- TASK STATEMENT
What follows is data; output all of it exactly as given.

- Stored items
=-=-=
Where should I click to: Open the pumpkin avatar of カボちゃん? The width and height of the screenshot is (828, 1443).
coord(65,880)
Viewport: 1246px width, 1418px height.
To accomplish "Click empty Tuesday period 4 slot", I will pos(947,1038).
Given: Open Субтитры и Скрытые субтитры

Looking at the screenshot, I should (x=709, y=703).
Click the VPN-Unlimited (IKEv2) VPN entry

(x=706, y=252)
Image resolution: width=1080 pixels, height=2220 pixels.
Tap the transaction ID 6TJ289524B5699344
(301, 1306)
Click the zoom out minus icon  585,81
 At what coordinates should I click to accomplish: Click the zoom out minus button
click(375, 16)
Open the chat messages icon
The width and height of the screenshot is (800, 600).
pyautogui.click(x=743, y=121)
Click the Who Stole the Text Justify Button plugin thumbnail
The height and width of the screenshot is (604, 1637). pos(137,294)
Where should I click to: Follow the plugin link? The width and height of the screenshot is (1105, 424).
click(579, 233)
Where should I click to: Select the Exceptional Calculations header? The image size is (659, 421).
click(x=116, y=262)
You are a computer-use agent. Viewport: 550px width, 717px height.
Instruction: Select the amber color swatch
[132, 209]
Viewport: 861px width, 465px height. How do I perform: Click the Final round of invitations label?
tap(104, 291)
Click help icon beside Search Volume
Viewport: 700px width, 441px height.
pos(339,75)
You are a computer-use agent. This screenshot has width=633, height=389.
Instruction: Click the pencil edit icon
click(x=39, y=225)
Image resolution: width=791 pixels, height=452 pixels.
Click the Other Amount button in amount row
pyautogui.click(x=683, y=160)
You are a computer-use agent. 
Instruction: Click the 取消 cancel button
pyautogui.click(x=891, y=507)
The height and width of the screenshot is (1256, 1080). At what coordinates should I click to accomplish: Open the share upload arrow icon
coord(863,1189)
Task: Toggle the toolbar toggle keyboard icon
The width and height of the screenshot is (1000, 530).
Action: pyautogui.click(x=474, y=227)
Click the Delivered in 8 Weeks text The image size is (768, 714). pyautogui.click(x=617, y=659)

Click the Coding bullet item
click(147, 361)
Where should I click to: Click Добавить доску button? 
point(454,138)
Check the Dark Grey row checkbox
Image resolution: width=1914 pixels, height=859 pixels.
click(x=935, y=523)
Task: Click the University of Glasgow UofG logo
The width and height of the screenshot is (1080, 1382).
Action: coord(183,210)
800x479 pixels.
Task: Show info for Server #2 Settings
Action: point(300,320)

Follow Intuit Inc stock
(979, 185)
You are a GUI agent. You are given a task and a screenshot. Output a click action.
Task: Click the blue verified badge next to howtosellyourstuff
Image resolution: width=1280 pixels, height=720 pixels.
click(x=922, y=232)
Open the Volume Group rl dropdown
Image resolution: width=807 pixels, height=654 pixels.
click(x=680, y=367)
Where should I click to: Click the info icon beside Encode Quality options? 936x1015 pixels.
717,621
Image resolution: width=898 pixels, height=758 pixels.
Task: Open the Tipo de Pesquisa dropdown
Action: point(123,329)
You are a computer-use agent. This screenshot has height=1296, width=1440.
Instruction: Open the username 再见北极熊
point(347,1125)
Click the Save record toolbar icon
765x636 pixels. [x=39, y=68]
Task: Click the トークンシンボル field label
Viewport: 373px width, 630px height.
=-=-=
- TASK ANSWER
Where should I click to: Open the pumpkin avatar of カボちゃん? The width and height of the screenshot is (828, 1443).
coord(65,880)
Viewport: 1246px width, 1418px height.
To accomplish "Click empty Tuesday period 4 slot", I will pos(947,1038).
Given: Open Субтитры и Скрытые субтитры

Looking at the screenshot, I should (x=709, y=703).
Click the VPN-Unlimited (IKEv2) VPN entry

(x=706, y=252)
Image resolution: width=1080 pixels, height=2220 pixels.
Tap the transaction ID 6TJ289524B5699344
(301, 1306)
Click the zoom out minus icon  585,81
 At what coordinates should I click to accomplish: Click the zoom out minus button
click(375, 16)
Open the chat messages icon
The width and height of the screenshot is (800, 600).
pyautogui.click(x=743, y=121)
Click the Who Stole the Text Justify Button plugin thumbnail
The height and width of the screenshot is (604, 1637). pos(137,294)
Where should I click to: Follow the plugin link? The width and height of the screenshot is (1105, 424).
click(579, 233)
Where should I click to: Select the Exceptional Calculations header? The image size is (659, 421).
click(x=116, y=262)
You are a computer-use agent. Viewport: 550px width, 717px height.
Instruction: Select the amber color swatch
[132, 209]
Viewport: 861px width, 465px height. How do I perform: Click the Final round of invitations label?
tap(104, 291)
Click help icon beside Search Volume
Viewport: 700px width, 441px height.
pos(339,75)
You are a computer-use agent. This screenshot has width=633, height=389.
Instruction: Click the pencil edit icon
click(x=39, y=225)
Image resolution: width=791 pixels, height=452 pixels.
Click the Other Amount button in amount row
pyautogui.click(x=683, y=160)
You are a computer-use agent. 
Instruction: Click the 取消 cancel button
pyautogui.click(x=891, y=507)
The height and width of the screenshot is (1256, 1080). At what coordinates should I click to accomplish: Open the share upload arrow icon
coord(863,1189)
Task: Toggle the toolbar toggle keyboard icon
The width and height of the screenshot is (1000, 530).
Action: pyautogui.click(x=474, y=227)
Click the Delivered in 8 Weeks text The image size is (768, 714). pyautogui.click(x=617, y=659)

Click the Coding bullet item
click(147, 361)
Where should I click to: Click Добавить доску button? 
point(454,138)
Check the Dark Grey row checkbox
Image resolution: width=1914 pixels, height=859 pixels.
click(x=935, y=523)
Task: Click the University of Glasgow UofG logo
The width and height of the screenshot is (1080, 1382).
Action: coord(183,210)
800x479 pixels.
Task: Show info for Server #2 Settings
Action: point(300,320)

Follow Intuit Inc stock
(979, 185)
You are a GUI agent. You are given a task and a screenshot. Output a click action.
Task: Click the blue verified badge next to howtosellyourstuff
Image resolution: width=1280 pixels, height=720 pixels.
click(x=922, y=232)
Open the Volume Group rl dropdown
Image resolution: width=807 pixels, height=654 pixels.
click(x=680, y=367)
Where should I click to: Click the info icon beside Encode Quality options? 936x1015 pixels.
717,621
Image resolution: width=898 pixels, height=758 pixels.
Task: Open the Tipo de Pesquisa dropdown
Action: point(123,329)
You are a computer-use agent. This screenshot has height=1296, width=1440.
Instruction: Open the username 再见北极熊
point(347,1125)
Click the Save record toolbar icon
765x636 pixels. [x=39, y=68]
Task: Click the トークンシンボル field label
Viewport: 373px width, 630px height.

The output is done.